Exercise objective:
Please list the characters that the article below names right after the words "sometime screen wife of".

Document extract:
- - - - - - -

Meet Anne Stallybrass, the Captain’s Lady
Playing
long-suffering ladies is her forte, but in real life Anne
Stallybrass is more than happy with her lot. In a remarkable
interview, she talks for the first time about her marriage to Peter
Gilmore, her one-time screen husband.
John Selby reports
 |
Captain and
Mrs Onedin
became household names overnight |
It is an unseasonably warm
afternoon in early spring and the door to Anne Stallybrass's pretty
stone cottage in Barnes, south-west London, is propped securely
open. The "prop", in the shape of a docile-looking golden Labrador,
shows no sign of shifting, having reached what appears to be a state
of deep and dreamless sleep. On the roof above the kitchen, a man
with a familiar face is busily engaged on minor repairs. Below him,
and from inside the house, a woman's voice can be heard humming an
unrecognisable tune.
The lightest touch on the
doorbell and this tableau of domestic tranquillity is shattered. The
man looks up from his work, the dog heaves himself awake and wanders
off into the garden and Anne Stallybrass, brimful of welcome and
warm bustle, ushers her visitor through to the morning room,
miraculously producing a mug of hot coffee en route.
To describe her life as
reasonably content would be much like describing the Empire State as
quite a tall building. Anne Stallybrass, sometime screen wife of
Henry VIII, the Mayor of Casterbridge and Captain James Onedin, is
in seventh heaven.
The reason for her
happiness, alongside her richly fulfilling professional career, may
not be entirely unconnected with the good Captain who continues his
repair work on the kitchen roof. She has never before spoken in any
depth of her life with, and marriage to, Peter Gilmore, the man who
made his name in The Onedin Line. Today will be different.
But, first things first, and
for the moment she is keener to discuss the return to our television
screen of the series Flying Lady (Friday evenings on ITV),
which follows the gentle tribulations of a Yorkshire family in which
the husband (Frank Windsor), his long-suffering and slightly waspish
wife ("that's me - and it's huge fun to play"), and their daughter
co-exist with a fourth member, a beautiful old Rolls-Royce, now let
out for hire.
"Originally," explains Anne,
"the programme was a one-off-play in a series called Love and
Marriage, but everybody felt at the time that it was the one
that could make a series of its own." That first series of six,
hour-long episodes was well-received. "It really is family viewing.
It's amazing how much the public like to have that. So many people
have said to me that it's a real relief to be able to sit down and
watch a programme knowing that there's going to be no sex, no
violence, nothing unpleasant in it. I feel it myself. One of the
reasons I very seldom go to the cinema is because I can't stand
violence, so I'm no different from the average viewer. I just don't
know who the programme-makers are who aren't aware of that." She
shakes her head, a little sadly.

In the popular series Flying Lady
with co-star Frank Windsor
Making the series has
obviously been a pleasure. "We film in a real place, and the pub
actually exists: it's called The Gaping Goose and is at Slack Bottom
in Wibsey. The location sounds fictional, I know, but you can find
it halfway between Bradford and Halifax. It's up very high and the
winds come straight across from Siberia; it doesn't matter what time
of the year we film, it's freezing cold. And yet, a mile down the
road it's a glorious spring day."

- - - - - - -

Entries supplied:
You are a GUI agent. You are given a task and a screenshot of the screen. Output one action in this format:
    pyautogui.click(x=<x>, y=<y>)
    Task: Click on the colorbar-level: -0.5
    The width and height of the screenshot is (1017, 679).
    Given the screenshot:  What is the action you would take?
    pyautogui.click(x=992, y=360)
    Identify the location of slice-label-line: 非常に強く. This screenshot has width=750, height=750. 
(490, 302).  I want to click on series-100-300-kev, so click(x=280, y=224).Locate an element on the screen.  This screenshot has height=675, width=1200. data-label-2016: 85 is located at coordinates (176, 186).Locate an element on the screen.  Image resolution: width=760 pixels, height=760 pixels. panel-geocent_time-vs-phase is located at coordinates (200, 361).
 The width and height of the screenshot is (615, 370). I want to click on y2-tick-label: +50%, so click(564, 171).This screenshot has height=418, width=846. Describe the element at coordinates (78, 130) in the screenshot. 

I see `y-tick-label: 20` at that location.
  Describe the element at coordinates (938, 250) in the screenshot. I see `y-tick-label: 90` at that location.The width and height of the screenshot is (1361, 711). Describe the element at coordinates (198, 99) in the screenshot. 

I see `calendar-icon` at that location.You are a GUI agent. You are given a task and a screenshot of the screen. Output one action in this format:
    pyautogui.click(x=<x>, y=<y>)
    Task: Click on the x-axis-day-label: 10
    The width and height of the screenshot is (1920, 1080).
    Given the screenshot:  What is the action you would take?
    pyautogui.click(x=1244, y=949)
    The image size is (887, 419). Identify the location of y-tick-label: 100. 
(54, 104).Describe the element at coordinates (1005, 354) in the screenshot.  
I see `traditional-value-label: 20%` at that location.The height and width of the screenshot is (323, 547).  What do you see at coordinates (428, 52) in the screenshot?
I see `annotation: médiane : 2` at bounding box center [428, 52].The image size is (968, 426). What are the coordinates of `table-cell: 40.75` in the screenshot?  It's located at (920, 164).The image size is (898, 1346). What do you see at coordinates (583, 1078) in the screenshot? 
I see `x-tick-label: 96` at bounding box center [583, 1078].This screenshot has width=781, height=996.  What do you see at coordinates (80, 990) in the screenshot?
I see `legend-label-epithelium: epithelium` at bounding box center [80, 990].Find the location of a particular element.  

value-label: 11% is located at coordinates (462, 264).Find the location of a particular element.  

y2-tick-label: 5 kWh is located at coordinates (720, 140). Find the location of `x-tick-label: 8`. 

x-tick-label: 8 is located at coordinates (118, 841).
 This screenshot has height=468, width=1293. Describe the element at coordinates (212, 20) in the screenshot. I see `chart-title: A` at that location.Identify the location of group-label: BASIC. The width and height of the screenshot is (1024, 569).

- - - - - - -

Solution for this problem:
Henry VIII
the Mayor of Casterbridge
Captain James Onedin